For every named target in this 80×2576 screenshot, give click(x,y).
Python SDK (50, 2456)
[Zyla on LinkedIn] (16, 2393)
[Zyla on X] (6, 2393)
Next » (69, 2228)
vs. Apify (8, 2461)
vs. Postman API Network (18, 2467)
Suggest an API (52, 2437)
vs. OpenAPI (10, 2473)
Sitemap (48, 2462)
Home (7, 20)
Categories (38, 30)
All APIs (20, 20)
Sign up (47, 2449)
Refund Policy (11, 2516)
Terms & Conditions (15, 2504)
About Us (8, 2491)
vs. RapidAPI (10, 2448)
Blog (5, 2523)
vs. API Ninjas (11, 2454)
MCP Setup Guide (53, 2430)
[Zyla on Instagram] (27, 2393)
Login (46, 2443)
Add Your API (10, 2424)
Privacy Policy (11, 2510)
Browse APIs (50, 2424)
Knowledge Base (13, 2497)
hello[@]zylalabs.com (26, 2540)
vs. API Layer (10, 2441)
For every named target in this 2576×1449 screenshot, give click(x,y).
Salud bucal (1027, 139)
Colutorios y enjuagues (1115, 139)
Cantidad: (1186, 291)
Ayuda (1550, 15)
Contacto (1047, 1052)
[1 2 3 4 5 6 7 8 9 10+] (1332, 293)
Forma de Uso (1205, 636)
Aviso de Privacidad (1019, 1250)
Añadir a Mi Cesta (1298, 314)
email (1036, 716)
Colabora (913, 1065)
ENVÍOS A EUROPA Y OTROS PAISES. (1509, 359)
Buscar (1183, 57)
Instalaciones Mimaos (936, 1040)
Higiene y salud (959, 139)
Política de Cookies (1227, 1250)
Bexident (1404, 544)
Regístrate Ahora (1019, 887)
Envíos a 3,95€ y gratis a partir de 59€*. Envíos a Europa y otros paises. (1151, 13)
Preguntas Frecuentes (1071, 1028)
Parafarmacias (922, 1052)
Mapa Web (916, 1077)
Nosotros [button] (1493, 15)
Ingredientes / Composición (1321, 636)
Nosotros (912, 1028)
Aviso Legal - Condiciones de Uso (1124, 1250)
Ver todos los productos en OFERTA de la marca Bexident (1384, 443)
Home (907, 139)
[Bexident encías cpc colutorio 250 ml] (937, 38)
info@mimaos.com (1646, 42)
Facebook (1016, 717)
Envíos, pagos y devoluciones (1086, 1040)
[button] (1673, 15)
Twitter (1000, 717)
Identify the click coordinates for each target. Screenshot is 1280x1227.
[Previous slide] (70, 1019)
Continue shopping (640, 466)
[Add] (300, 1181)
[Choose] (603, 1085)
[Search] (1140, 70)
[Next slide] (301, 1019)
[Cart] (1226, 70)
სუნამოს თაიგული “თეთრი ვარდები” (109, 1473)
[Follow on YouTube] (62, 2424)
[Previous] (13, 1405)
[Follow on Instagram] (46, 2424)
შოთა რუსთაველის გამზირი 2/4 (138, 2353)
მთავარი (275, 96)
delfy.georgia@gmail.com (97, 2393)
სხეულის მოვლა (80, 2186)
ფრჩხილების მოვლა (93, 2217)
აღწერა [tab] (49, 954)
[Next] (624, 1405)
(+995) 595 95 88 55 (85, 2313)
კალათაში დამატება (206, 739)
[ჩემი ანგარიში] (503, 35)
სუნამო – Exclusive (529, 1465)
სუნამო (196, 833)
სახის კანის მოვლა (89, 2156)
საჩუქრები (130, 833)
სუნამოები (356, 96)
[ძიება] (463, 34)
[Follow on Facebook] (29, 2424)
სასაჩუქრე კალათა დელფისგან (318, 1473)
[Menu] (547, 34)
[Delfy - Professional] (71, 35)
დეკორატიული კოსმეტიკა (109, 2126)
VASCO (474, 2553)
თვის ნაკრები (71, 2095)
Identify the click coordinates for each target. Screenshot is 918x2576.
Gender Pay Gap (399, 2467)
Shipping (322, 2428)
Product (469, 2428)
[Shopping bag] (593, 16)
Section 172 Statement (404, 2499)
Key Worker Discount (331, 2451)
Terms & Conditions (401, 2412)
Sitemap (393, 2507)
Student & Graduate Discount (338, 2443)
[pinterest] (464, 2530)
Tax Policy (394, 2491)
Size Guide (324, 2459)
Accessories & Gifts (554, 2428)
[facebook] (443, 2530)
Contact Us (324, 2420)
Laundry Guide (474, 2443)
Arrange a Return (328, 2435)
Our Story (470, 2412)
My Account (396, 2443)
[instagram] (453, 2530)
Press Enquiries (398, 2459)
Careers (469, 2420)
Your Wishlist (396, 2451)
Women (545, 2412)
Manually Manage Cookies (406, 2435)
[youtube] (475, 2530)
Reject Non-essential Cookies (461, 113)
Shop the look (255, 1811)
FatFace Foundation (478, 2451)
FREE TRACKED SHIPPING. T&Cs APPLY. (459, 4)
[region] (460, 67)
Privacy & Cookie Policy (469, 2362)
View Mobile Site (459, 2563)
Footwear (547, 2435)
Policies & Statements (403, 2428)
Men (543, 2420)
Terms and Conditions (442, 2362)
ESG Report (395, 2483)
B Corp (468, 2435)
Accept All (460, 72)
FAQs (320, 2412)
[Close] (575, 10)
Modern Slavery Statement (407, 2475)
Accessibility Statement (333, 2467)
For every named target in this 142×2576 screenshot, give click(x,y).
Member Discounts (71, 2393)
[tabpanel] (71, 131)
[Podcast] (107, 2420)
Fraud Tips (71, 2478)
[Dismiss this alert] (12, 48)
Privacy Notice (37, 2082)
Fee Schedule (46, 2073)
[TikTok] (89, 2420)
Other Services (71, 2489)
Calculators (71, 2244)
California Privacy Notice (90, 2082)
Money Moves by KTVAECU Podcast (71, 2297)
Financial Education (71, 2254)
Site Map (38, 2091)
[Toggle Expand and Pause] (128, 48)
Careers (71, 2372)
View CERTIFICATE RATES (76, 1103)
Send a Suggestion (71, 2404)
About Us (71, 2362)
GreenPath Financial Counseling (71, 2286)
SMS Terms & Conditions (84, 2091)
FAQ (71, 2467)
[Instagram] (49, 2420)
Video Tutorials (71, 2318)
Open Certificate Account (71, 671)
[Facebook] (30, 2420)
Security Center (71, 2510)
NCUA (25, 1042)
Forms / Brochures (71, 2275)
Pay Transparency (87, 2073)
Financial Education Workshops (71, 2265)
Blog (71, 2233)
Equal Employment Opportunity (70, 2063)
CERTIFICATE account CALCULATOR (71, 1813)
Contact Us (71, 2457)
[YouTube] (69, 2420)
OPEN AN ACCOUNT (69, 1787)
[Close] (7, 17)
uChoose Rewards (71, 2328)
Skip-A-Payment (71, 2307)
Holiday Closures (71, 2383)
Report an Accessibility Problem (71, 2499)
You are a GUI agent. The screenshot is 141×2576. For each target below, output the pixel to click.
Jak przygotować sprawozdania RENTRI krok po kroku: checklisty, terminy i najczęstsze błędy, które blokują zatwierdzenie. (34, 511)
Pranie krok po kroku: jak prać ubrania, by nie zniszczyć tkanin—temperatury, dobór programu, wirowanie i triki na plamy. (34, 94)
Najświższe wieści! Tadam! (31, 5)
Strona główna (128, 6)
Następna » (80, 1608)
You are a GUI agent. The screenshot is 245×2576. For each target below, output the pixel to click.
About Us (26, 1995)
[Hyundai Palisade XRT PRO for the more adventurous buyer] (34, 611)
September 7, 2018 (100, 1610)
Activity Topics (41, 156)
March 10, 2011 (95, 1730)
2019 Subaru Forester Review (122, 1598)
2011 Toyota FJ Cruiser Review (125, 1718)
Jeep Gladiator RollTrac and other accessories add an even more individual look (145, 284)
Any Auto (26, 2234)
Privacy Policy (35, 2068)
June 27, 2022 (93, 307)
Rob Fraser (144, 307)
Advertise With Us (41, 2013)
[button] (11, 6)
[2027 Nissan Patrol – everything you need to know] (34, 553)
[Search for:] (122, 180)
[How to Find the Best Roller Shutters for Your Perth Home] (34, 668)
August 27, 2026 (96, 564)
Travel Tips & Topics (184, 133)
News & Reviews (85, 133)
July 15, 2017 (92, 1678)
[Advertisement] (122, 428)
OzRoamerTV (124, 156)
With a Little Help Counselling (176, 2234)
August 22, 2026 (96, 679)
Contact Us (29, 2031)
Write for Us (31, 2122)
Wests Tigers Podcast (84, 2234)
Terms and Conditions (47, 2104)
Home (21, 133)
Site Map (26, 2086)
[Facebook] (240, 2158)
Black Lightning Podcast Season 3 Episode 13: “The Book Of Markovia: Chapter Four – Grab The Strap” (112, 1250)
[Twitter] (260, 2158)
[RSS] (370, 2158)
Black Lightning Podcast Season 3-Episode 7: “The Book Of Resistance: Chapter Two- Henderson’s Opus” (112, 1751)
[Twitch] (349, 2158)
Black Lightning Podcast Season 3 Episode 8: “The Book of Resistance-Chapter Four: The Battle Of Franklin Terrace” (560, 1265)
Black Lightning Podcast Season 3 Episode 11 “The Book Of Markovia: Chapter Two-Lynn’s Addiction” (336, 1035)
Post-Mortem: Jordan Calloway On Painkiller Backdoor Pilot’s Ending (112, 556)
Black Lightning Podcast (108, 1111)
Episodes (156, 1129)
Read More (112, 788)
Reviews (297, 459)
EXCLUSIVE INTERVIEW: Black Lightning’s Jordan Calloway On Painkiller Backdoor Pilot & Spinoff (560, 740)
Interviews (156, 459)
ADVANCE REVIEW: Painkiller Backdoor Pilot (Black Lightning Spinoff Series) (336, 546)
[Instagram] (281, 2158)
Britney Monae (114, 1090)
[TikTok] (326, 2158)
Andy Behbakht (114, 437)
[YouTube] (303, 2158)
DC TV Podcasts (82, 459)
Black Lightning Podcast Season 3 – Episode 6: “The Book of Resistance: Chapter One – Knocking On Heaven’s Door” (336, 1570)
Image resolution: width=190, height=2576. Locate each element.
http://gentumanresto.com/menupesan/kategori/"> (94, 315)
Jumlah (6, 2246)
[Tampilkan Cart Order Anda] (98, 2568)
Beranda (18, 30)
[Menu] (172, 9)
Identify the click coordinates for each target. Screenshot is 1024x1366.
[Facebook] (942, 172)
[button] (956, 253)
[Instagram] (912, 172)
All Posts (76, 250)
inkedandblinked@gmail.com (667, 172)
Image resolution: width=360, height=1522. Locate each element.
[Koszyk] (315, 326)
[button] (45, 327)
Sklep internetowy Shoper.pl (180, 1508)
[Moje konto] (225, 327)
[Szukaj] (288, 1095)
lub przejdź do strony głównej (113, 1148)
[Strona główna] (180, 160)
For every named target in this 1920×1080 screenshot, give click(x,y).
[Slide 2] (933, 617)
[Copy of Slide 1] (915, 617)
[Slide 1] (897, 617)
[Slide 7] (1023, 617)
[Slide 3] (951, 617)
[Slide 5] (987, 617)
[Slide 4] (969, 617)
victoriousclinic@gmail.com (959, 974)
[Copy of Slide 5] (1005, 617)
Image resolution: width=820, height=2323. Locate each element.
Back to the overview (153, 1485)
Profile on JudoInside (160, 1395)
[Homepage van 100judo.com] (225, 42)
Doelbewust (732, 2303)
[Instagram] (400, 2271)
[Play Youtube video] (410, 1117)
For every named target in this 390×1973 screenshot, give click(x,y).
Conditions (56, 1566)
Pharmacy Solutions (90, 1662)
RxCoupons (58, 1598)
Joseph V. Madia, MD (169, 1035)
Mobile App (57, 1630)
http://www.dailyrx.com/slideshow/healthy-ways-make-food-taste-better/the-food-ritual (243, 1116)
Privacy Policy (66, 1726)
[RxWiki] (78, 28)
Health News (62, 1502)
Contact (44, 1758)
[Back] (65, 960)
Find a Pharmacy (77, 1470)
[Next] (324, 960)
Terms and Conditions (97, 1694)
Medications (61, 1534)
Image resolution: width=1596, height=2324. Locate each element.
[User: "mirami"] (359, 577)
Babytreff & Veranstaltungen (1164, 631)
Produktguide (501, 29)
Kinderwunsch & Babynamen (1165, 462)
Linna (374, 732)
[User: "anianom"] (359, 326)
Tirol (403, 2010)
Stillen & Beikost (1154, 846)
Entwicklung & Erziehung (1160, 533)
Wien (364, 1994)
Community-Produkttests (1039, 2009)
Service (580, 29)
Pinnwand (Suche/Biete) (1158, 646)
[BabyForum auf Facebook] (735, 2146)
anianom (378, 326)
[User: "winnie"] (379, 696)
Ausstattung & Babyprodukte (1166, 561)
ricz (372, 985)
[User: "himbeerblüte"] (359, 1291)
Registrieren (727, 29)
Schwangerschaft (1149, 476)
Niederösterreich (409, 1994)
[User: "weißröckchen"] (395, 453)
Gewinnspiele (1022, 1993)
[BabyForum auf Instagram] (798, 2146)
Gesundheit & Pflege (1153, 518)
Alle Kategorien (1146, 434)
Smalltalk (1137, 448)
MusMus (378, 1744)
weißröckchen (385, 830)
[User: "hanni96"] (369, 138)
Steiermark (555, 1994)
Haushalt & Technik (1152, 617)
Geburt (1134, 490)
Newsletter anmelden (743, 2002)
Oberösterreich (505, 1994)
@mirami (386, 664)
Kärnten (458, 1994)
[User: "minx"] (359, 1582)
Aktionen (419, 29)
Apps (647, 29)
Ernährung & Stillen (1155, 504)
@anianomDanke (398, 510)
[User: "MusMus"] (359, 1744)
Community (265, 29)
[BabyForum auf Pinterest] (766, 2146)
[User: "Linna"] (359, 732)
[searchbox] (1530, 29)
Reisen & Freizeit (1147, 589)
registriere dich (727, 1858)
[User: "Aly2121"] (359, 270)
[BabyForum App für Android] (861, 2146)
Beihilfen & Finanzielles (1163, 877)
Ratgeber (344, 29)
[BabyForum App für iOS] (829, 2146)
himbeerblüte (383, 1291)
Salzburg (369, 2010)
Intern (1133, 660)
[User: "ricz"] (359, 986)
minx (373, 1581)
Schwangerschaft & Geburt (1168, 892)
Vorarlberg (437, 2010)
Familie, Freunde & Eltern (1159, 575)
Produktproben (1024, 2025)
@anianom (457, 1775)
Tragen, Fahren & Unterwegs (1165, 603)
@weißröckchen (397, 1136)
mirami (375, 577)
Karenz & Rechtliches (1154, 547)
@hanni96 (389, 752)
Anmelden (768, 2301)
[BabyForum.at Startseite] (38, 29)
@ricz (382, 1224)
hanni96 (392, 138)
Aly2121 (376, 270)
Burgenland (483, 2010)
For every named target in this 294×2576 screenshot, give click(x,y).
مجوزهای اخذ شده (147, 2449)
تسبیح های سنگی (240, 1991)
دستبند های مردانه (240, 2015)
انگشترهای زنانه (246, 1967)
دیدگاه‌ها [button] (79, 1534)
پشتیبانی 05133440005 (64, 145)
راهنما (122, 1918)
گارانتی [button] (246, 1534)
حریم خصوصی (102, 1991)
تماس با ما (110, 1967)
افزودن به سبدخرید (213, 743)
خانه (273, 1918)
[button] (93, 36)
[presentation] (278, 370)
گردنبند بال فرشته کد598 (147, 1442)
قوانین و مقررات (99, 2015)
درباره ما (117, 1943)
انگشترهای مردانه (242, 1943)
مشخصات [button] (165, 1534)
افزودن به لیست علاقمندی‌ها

####

* WORK ITEM *
Retype only this portion of the data above: the line containing "Fraud Tips (71, 2478)", the line containing "About Us (26, 1995)", and all lines between them, exactly.

* PROBLEM SOLUTION *
Fraud Tips (71, 2478)
[Dismiss this alert] (12, 48)
Privacy Notice (37, 2082)
Fee Schedule (46, 2073)
[TikTok] (89, 2420)
Other Services (71, 2489)
Calculators (71, 2244)
California Privacy Notice (90, 2082)
Money Moves by KTVAECU Podcast (71, 2297)
Financial Education (71, 2254)
Site Map (38, 2091)
[Toggle Expand and Pause] (128, 48)
Careers (71, 2372)
View CERTIFICATE RATES (76, 1103)
Send a Suggestion (71, 2404)
About Us (71, 2362)
GreenPath Financial Counseling (71, 2286)
SMS Terms & Conditions (84, 2091)
FAQ (71, 2467)
[Instagram] (49, 2420)
Video Tutorials (71, 2318)
Open Certificate Account (71, 671)
[Facebook] (30, 2420)
Security Center (71, 2510)
NCUA (25, 1042)
Forms / Brochures (71, 2275)
Pay Transparency (87, 2073)
Financial Education Workshops (71, 2265)
Blog (71, 2233)
Equal Employment Opportunity (70, 2063)
CERTIFICATE account CALCULATOR (71, 1813)
Contact Us (71, 2457)
[YouTube] (69, 2420)
OPEN AN ACCOUNT (69, 1787)
[Close] (7, 17)
uChoose Rewards (71, 2328)
Skip-A-Payment (71, 2307)
Holiday Closures (71, 2383)
Report an Accessibility Problem (71, 2499)
You are a GUI agent. The screenshot is 141×2576. For each target below, output the pixel to click.
Jak przygotować sprawozdania RENTRI krok po kroku: checklisty, terminy i najczęstsze błędy, które blokują zatwierdzenie. (34, 511)
Pranie krok po kroku: jak prać ubrania, by nie zniszczyć tkanin—temperatury, dobór programu, wirowanie i triki na plamy. (34, 94)
Najświższe wieści! Tadam! (31, 5)
Strona główna (128, 6)
Następna » (80, 1608)
You are a GUI agent. The screenshot is 245×2576. For each target below, output the pixel to click.
About Us (26, 1995)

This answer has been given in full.